Excerpt provided -
============
As with all B-trees, the WHIFS B-tree has two types of nodes, index and leaf nodes. In this case, the leaf nodes and index nodes have slightly different headers, described later. The combination of the header (index or leaf) and the data following the header create what will be referred to as "a page," so a 1K page with a 16-byte header would only have 1024-16=1008 bytes of data.
The B-tree has an initial header that describes the dynamics of the B-tree itself. There are fields for the number of pages, the number of levels, the root page, and so on. With this information you can then traverse the B-tree, and find internal files that make up the .HLP file.
Immediately following the header are the actual nodes of the B-tree. Once the header is read in, you should save the current file location, which marks the beginning of the first WHIFS node. The WHIFS uses 1-Kbyte pages (elsewhere WinHelp uses a 2-Kbytes B-tree page size). Thus, to find the file offset of any node in the WHIFS B-tree, you simply multiply the page number you're looking for by 1024L (note that WinHelp files can be quite large, so that the file offset must be a long), and add in the location of the first node (page 0). This is demonstrated in the sample program HELPDIR.C, Listing Two (page 136).
The NSplits field in the WHIFS header is the number of "splits" that the B-tree has suffered. When a leaf node of a B-tree has filled up and a record is added, then the node is split into two nodes.
The RootPage field tells you which page is the root of the B-tree. Page numbers start at 0. TotalPages is the number of pages in the entire B-tree. This is usually used to let you know when you've read in the last record of the B-tree.
Naturally, NLevels is how many levels there are in the B-tree. All the leaves are at the same level, so NLevels lets you know when you have reached a leaf node.
TotalWHIFSEntries is simply a count of all of the filenames in the WHIFS B-tree. This count has little use, other than to confirm the totals given in each node of the B-tree or else to know, before traversing the tree, how much space to allocate for a file list.
============
Material -

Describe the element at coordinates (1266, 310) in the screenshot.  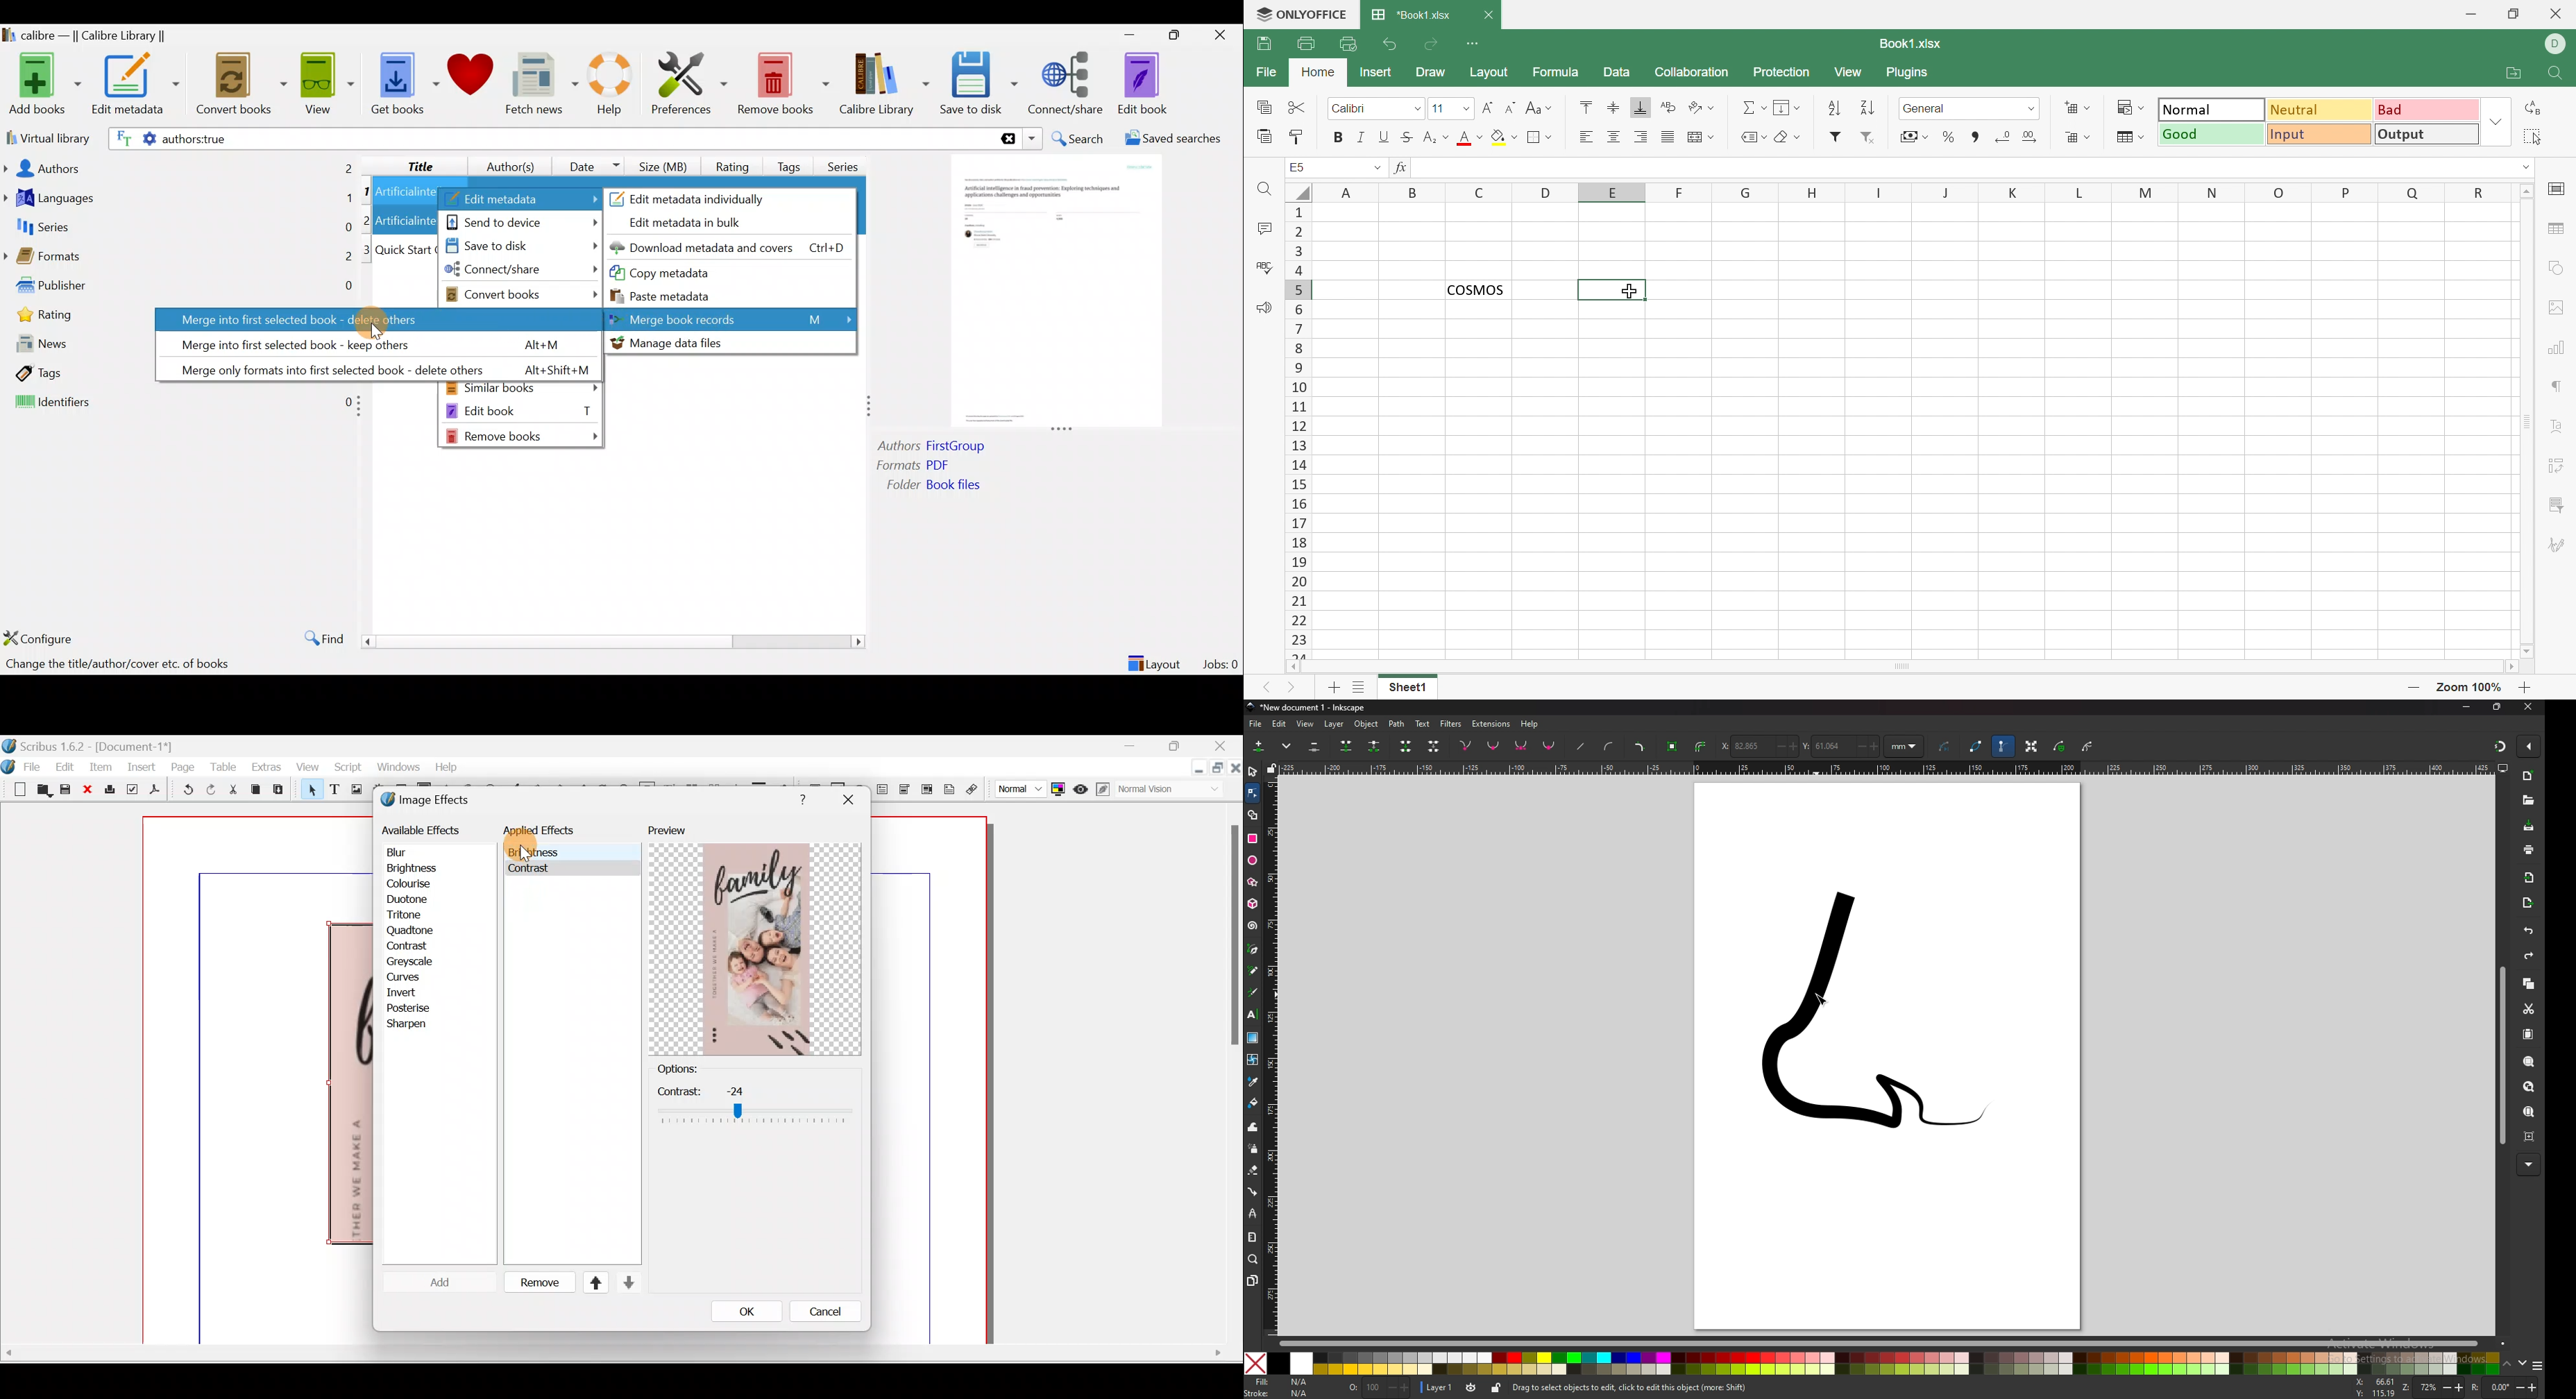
============
The task - Decide whether each of these statements agrees with the excerpt on the WHIFS B-tree. Answer yes or no for each and quote the words from the excerpt that settle it. 1. The WHIFS B-tree uses 2-Kbyte pages. 2. Page numbers in the B-tree start at 0. 3. All the leaves of the B-tree are at the same level.

Task result -
1. No: "The WHIFS uses 1-Kbyte pages (elsewhere WinHelp uses a 2-Kbytes B-tree page size)."
2. Yes: "Page numbers start at 0."
3. Yes: "All the leaves are at the same level"